When to Use Chaos Testing
[YES] DO use for:
- Distributed systems
- Microservices
- Critical paths
- Before major incidents happen
[NO] DON’T use for:
- Development environments
- Simple systems
- Nice-to-have features
Performance Testing
Beyond Load Testing
Load testing answers: “Can it handle 10,000 users?”
Performance testing answers: “Is it still fast with 10,000 users? What breaks first?”
# Load test: Can it handle the load?
wrk -c 1000 http://localhost:8000/
# Result: 100 req/sec, system handling
# Performance test: What degrades first?
# 100 users: P99 = 50ms, CPU 20%, Memory 30%, DB connections 10
# 500 users: P99 = 150ms, CPU 60%, Memory 60%, DB connections 50
# 1000 users: P99 = 800ms, CPU 95%, Memory 85%, DB connections 90
# 1500 users: P99 = 8000ms, CPU 100%, Memory 100%, DB connections 100 (LIMIT!)
# Finding: Database connection pool is bottleneck at 1500 users
# Solution: Increase pool size, use connection pooling, optimize queries
Stress Testing (Finding Breaking Points)
# Start slow, gradually increase load until something breaks
# 10 req/sec → all pass
# 50 req/sec → all pass
# 100 req/sec → all pass
# 500 req/sec → 5% errors (connection pool limit?)

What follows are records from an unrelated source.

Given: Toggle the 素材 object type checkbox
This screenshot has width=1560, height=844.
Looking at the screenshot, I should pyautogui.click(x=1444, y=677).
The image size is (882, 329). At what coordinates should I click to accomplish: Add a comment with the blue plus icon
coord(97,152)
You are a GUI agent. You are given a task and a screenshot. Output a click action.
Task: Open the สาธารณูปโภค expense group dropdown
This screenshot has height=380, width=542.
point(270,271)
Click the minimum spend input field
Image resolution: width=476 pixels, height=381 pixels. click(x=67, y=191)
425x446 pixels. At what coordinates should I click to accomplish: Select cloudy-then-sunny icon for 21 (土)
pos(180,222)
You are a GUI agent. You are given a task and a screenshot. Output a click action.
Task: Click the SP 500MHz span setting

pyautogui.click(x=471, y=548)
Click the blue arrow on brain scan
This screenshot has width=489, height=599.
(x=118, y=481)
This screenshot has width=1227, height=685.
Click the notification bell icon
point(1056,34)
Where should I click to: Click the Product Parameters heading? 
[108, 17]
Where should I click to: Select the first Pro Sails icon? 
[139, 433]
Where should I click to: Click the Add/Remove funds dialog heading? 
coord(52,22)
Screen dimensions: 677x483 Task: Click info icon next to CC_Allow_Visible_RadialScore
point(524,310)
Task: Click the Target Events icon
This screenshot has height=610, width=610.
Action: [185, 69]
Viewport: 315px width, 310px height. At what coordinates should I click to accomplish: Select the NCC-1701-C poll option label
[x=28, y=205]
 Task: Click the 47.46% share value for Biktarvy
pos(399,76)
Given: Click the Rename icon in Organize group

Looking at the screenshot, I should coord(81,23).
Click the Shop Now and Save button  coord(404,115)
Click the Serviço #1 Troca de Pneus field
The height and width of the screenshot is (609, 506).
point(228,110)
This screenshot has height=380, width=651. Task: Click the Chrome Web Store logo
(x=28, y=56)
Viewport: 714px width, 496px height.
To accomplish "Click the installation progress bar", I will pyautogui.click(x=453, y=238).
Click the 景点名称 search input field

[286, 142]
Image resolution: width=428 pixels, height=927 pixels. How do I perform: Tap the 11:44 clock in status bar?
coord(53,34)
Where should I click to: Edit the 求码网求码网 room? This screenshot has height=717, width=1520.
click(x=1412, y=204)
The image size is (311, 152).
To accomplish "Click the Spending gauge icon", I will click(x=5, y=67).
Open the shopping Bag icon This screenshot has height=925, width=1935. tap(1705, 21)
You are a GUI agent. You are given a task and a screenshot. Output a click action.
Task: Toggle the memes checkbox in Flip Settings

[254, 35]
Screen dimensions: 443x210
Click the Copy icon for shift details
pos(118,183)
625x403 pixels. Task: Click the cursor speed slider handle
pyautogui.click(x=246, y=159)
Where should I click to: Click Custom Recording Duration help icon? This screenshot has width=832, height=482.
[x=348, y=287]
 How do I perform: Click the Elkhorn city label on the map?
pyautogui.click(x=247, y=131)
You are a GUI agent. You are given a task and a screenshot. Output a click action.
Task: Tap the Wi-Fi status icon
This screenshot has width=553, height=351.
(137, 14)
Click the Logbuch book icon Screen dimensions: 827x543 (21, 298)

# 750 req/sec → 20% errors
# 1000 req/sec → 50% errors (broken)
# Breaking point found at 500 req/sec (connection pool limit)
Soak Testing (Finding memory leaks)
# Run constant load for long time (hours, days)
# 100 req/sec for 24 hours
# Monitor:
# Hour 0: Memory 500MB
# Hour 6: Memory 550MB
# Hour 12: Memory 650MB
# Hour 24: Memory 950MB (memory leak!)
# Finding: Memory growing 20MB/hour
# Solution: Find memory leak, fix it
Testing in Production
Safe Practices
[YES] Production Testing:
- Real traffic reveals real issues
- Catch edge cases not seen in tests
- Validate actual performance
- Test real integrations
[NO] But be careful:
- Don’t corrupt user data
- Don’t expose security issues
- Have rollback ready
- Monitor closely
A/B Testing Framework
# Serve two versions, compare metrics
def checkout():
user = get_user()
# 50% of users get new checkout, 50% get old
if user.id % 2 == 0:
version = 'new_checkout'
checkout_flow = new_checkout(user)
else:
version = 'old_checkout'
checkout_flow = old_checkout(user)
# Log which version, then track metrics
metrics.record('checkout_version', version)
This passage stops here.